At least one of Sweet's two remaining members is still active in the music industry. Andy Scott currently continues to tour as 'Andy Scott's Sweet'. February 2006 saw the release of a new Suzi Quatro album, "Back To The Drive", which was produced by Andy Scott. March 2006 saw the US release of a new AS Sweet album, "Sweetlife" from 2003. In October 2006, Scott staged a performance of AS Sweet to help save his home town football team, which was experiencing serious financial difficulty.
Steve Priest resides with his family in Los Angeles, CA. He has published his autobiography "Are You Ready Steve?" which was a raw expose of his time with Sweet and in 2006 released "Priest's Precious Poems", a CD of tracks largely comprised of his more recent material.
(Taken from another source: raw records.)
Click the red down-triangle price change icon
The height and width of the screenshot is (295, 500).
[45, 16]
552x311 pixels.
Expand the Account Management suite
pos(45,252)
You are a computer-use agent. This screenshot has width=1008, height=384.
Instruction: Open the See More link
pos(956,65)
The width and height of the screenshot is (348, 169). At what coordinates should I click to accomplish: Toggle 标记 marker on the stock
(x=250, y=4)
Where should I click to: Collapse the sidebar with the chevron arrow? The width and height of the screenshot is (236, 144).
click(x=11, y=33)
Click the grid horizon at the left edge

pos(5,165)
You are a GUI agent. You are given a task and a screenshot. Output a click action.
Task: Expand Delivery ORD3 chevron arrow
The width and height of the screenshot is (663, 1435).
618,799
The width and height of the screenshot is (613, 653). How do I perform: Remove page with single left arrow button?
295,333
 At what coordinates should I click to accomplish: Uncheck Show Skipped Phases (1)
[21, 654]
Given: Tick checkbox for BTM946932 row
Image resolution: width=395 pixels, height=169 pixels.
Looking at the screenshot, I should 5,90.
Loud glam-rock music of the seventies
Peter Durward Harris | Leicester England | 03/21/2005
(5 out of 5 stars)
"With a style that mixed lightweight, teenybopper music with heavy metal (a strange mix, indeed), Sweet ultimately ended up falling between the two, not pleasing anybody from either camp. Before that, they scored a string of UK hits including a number one (Blockbuster) and five number twos (Co-co, Hell raiser, Ballroom blitz, Teenage rampage, Fox on the run). Note that Fox on the run is an original song, not a cover of Manfred Mann's song. Little Willy and Wig-wam-bam both made number four in the UK. Their last major hit, Love is like oxygen, made the top ten in Britain and America - it actually did slightly better in America than Britain.
All seventeen of the Sweet's UK hits (including the minor hits) are here together with three album tracks that illustrate what Sweet wanted to do with their music. Having had their career controlled others (the production team of Chinn and Chapman), they cut loose on titles such as Restless and Set me free.
This is the definitive Sweet hits compilation. If you enjoy British glam-rock of the early seventies with a hard edge, you are likely to enjoy Sweet's music."